I've heard what you mention before dirtbike.  About how all the game get pushed closer and closer to cities and towns.  In many cases it has made for higher hunter harvest numbers in the early years.  But the wilderness areas are void of game.  I had read that the bios like to use old correlations of harvest compared to population surveys, and they extrapolate that there are bigger herds than ever.  But it is actually just the wolves pushing the game to the humans, so the herds keep getting smaller.  There were some newspaper articles about how hunters in ID and MT were having the best seasons on record even with the wolves, and that wolves were making all wildlife 'flourish'.  Then some independent or retired bio was looking into the conflicting accounts and was saying their data was wrong.  Basically he found overall numbers were way down, but animals were more accessible so it made hunting a little easier.  And with decreased herds and increased harvest, the herds were not being sustainably managed.

Offline AspenBud

  • Trade Count: (0)
  • Sourdough
  • *****
  • Join Date: Dec 2012
  • Posts: 1742
  • Location: Washington
Re: wolf management will cost $2.3 million in 2013
« Reply #149 on: April 08, 2013, 07:25:53 AM »
My cousin married Bucky Manke from Manke. He always told us that logging slowed in the late 80's because the Japanese market slowed purchasing logs.

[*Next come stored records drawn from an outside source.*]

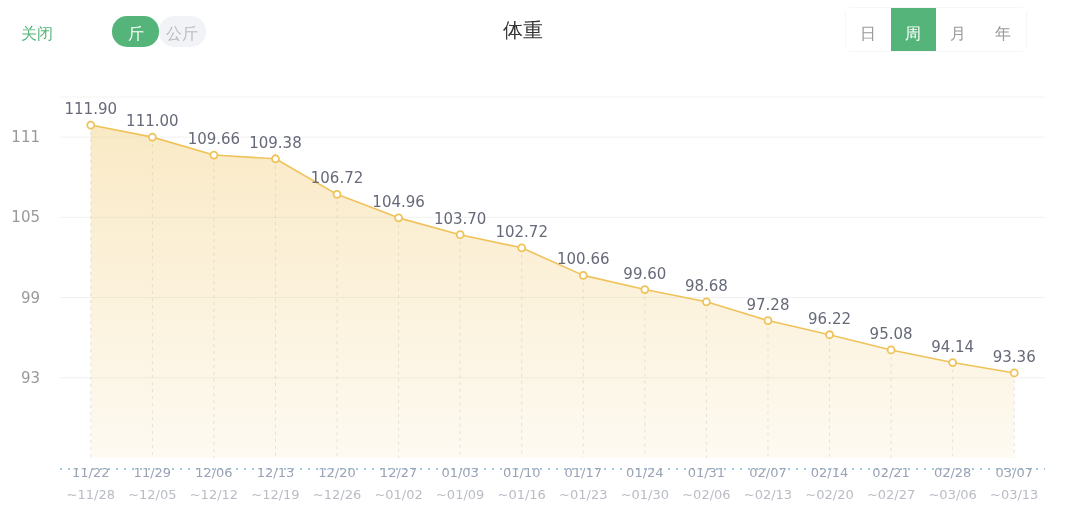  What do you see at coordinates (584, 484) in the screenshot?
I see `x-tick-label: 01/17~01/23` at bounding box center [584, 484].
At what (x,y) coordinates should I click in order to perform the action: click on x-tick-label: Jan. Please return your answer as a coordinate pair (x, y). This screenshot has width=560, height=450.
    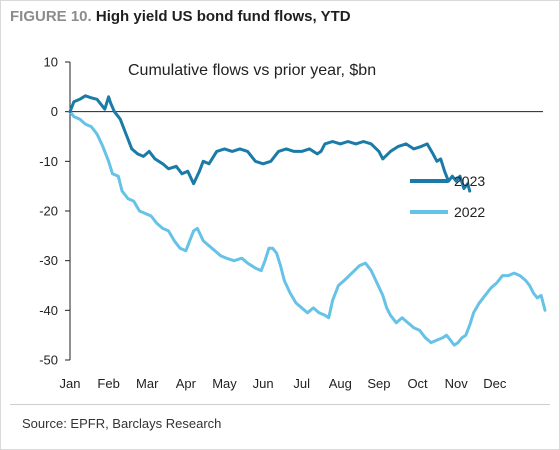
    Looking at the image, I should click on (70, 384).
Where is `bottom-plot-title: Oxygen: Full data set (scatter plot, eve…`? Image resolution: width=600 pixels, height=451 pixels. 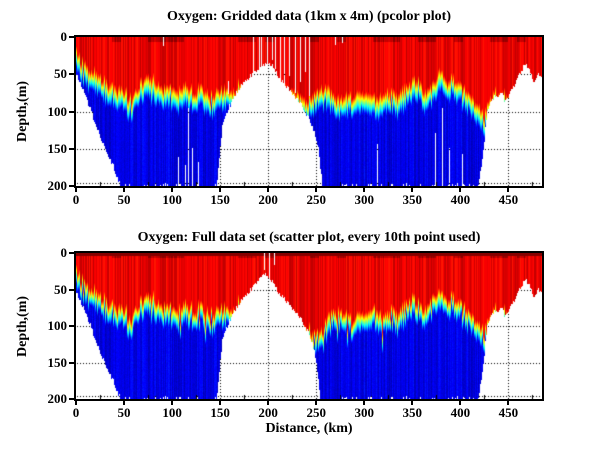
bottom-plot-title: Oxygen: Full data set (scatter plot, eve… is located at coordinates (309, 238).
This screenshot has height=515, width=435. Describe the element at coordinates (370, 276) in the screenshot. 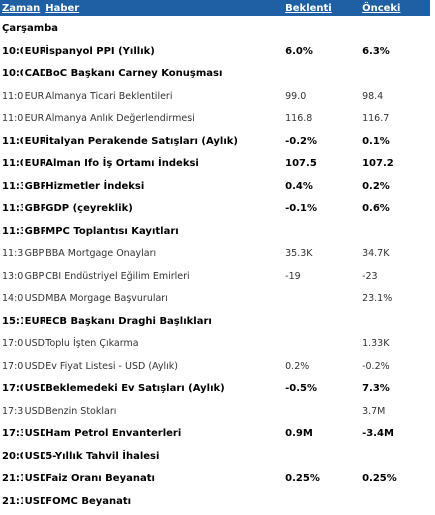

I see `event-previous: -23` at that location.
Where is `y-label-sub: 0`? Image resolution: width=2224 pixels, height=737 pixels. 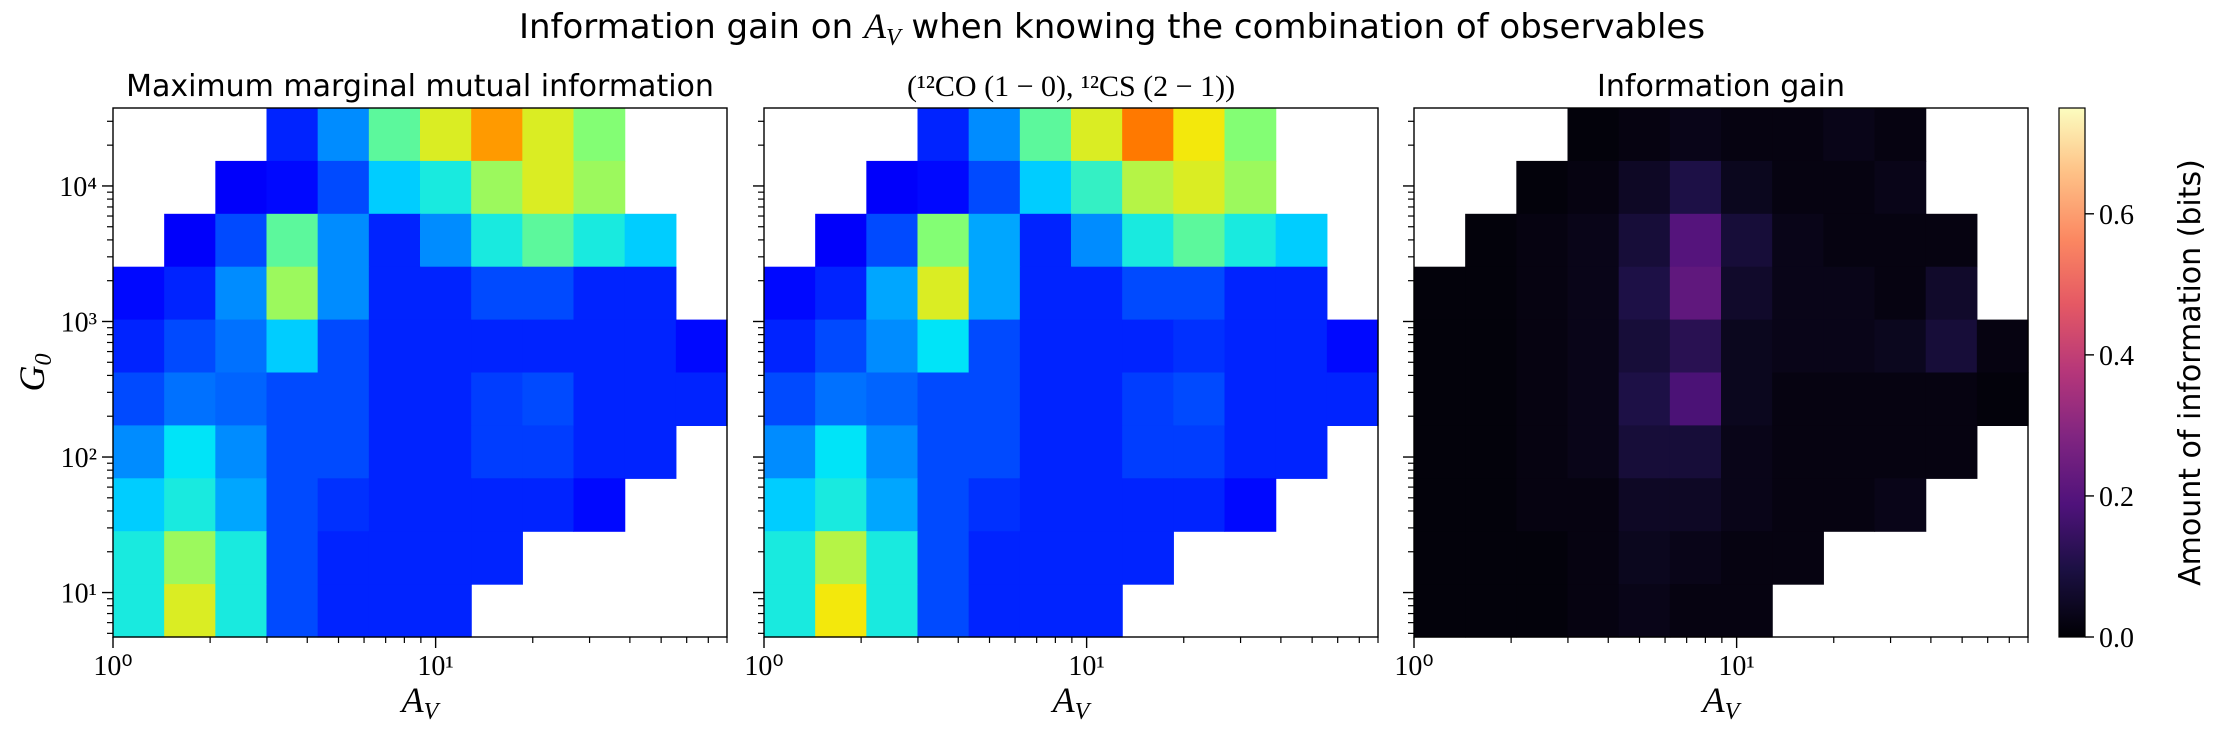 y-label-sub: 0 is located at coordinates (44, 360).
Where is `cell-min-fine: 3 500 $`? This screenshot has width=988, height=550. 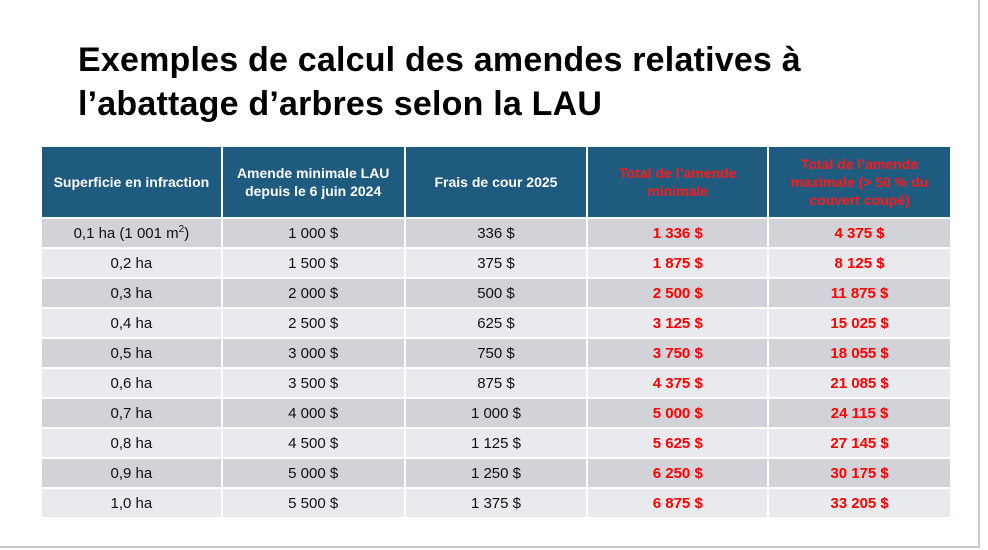
cell-min-fine: 3 500 $ is located at coordinates (313, 383).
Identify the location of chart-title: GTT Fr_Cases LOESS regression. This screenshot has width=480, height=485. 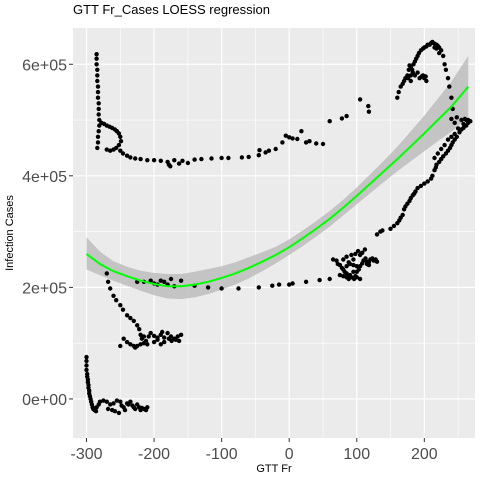
(172, 10).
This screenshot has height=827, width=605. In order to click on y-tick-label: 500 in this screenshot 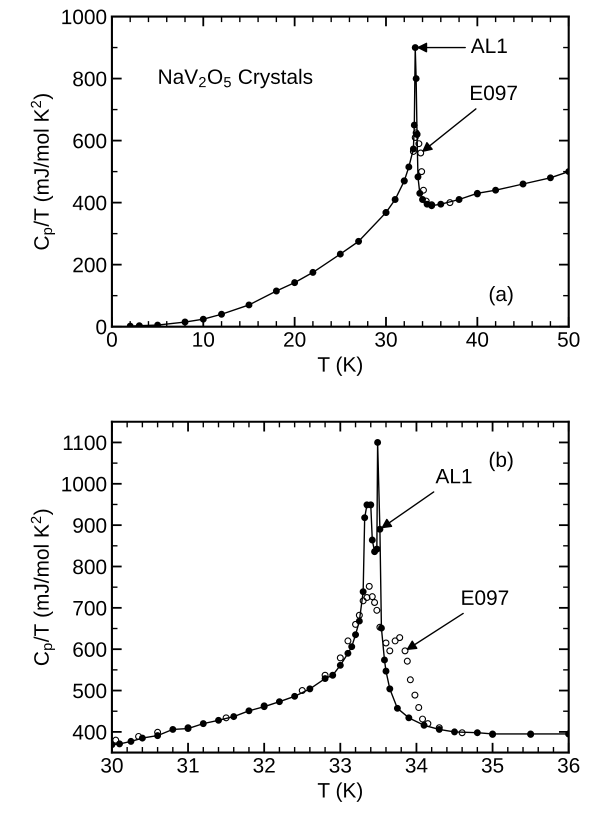, I will do `click(90, 691)`.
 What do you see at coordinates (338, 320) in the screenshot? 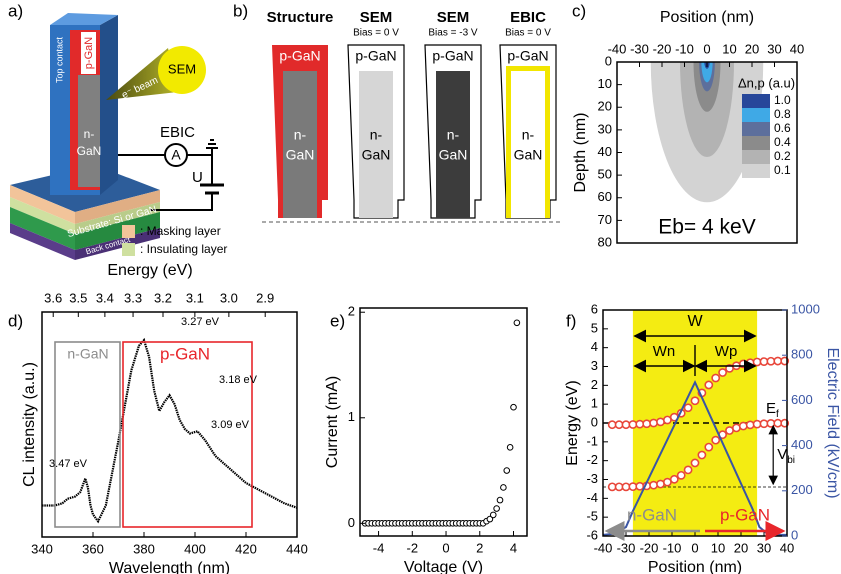
I see `panel-label: e)` at bounding box center [338, 320].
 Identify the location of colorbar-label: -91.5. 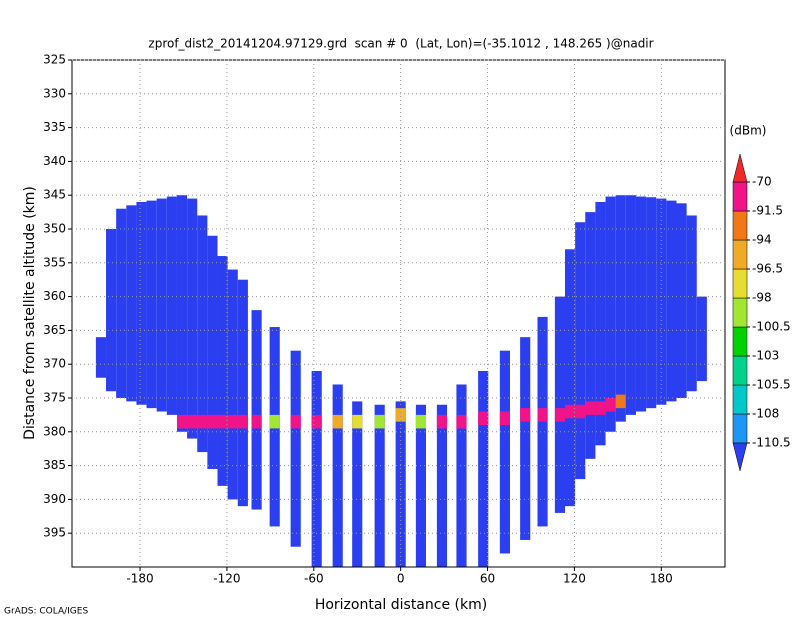
(768, 211).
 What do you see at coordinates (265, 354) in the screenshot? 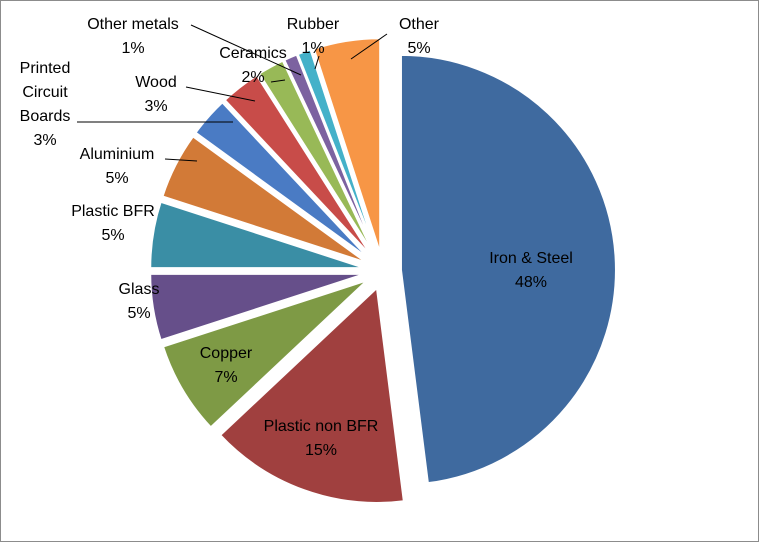
I see `pie-slice-copper` at bounding box center [265, 354].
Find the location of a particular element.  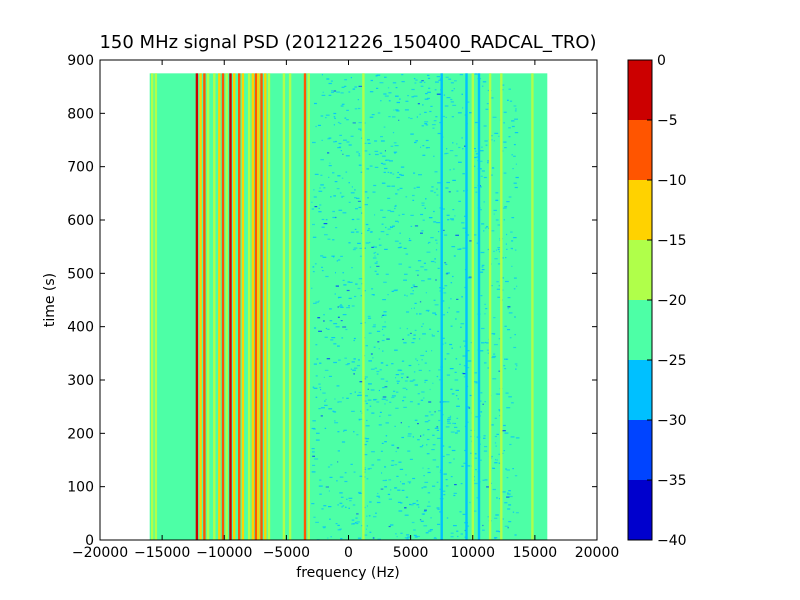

Apparently they were purchasing logs and burying them underground to preserve them. Once they got their share, things began to slow. I know zero about this topic. Can any of the EXPERTS (and trust me, there is plenty on Hunt-Wa) catch me up on why specifically logging slowed down.

Three words. The Sierra Club.

Contact the Ruffed Grouse Society for details on how anti logging policies actually hurt game animal numbers.